SUPPLIED TEXT:
Simulation using `simstudy` has two fundamental steps. The user (1) **defines** the data elements of a data set and (2) **generates** the data based on these definitions. Additional functionality exists to simulate observed or randomized **treatment assignment/exposures**, to create **longitudinal/panel** data, to create **multi-level/hierarchical** data, to create datasets with **correlated variables** based on a specified covariance structure, to **merge** datasets, to create data sets with **missing** data, and to create non-linear relationships with underlying **spline** curves.

TASK GOAL:
Continue the simstudy overview from its last sentence, keeping the same technical register.

RAW DATA:
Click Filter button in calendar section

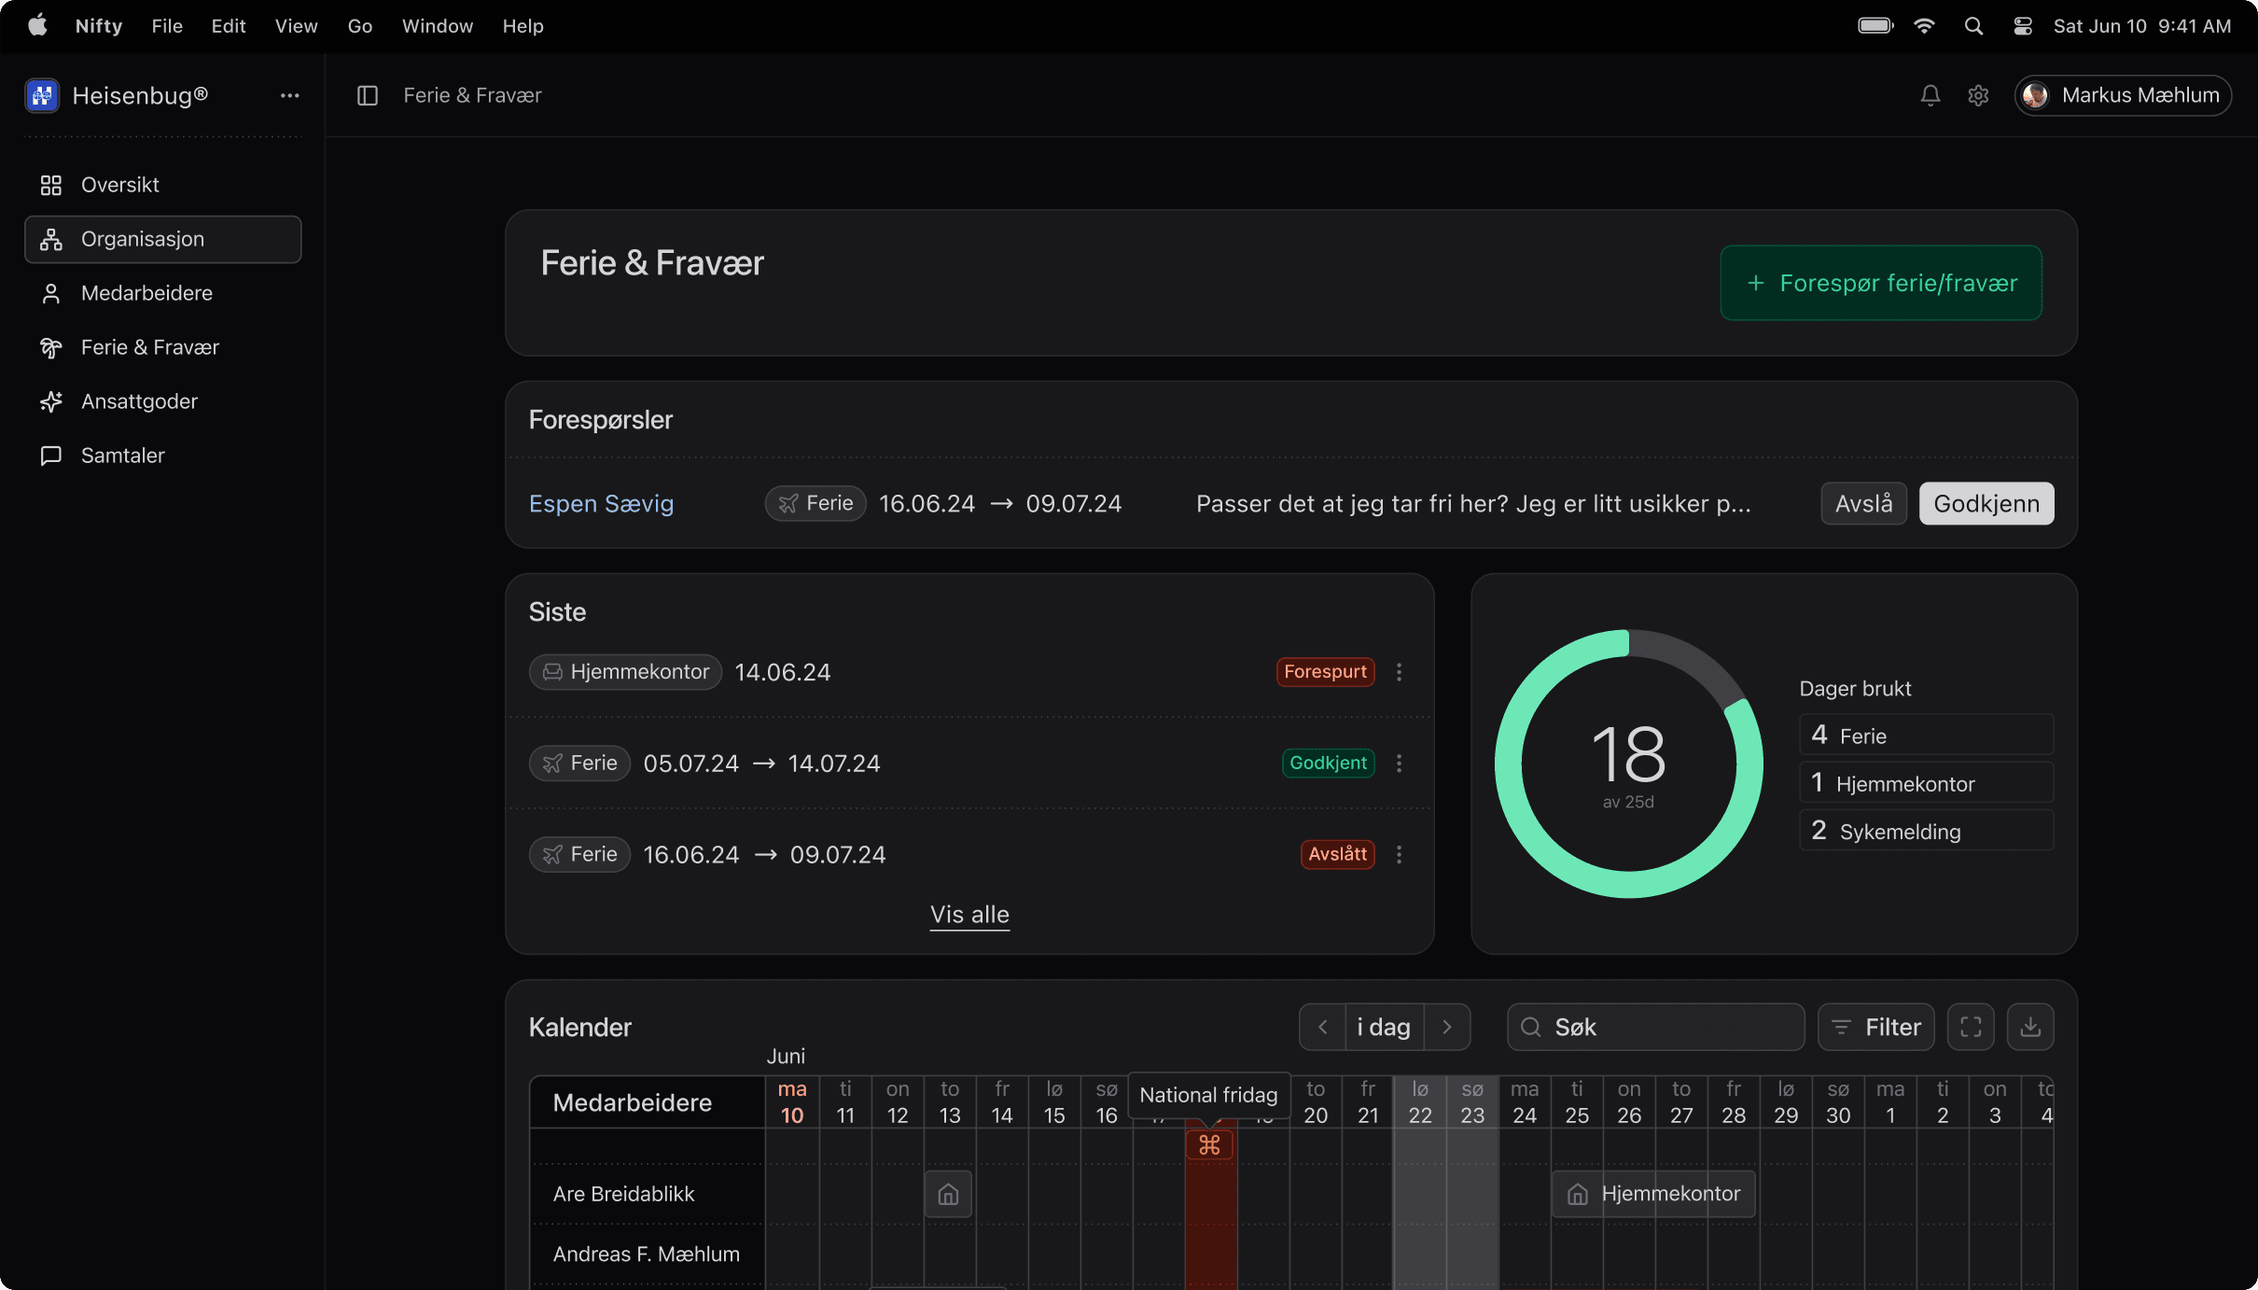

TASK RESPONSE:
The overarching philosophy of `simstudy` is to create data generating processes that mimic the typical models used to fit those types of data. So, the parameterization of some of the data generating processes may not follow the standard parameterizations for the specific distributions. For example, in `simstudy` *gamma*-distributed data are generated based on the specification of a mean μ (or log(μ)) and a dispersion $d$, rather than shape α and rate β parameters that more typically characterize the *gamma* distribution. When we estimate the parameters, we are modeling μ (or some function of μ), so we should explicitly recover the `simstudy` parameters used to generate the model, thus illuminating the relationship between the underlying data generating processes and the models. For more details on the
package, use cases, examples, and function reference see the [documentation page](https://kgoldfeld.github.io/simstudy/articles/simstudy.html).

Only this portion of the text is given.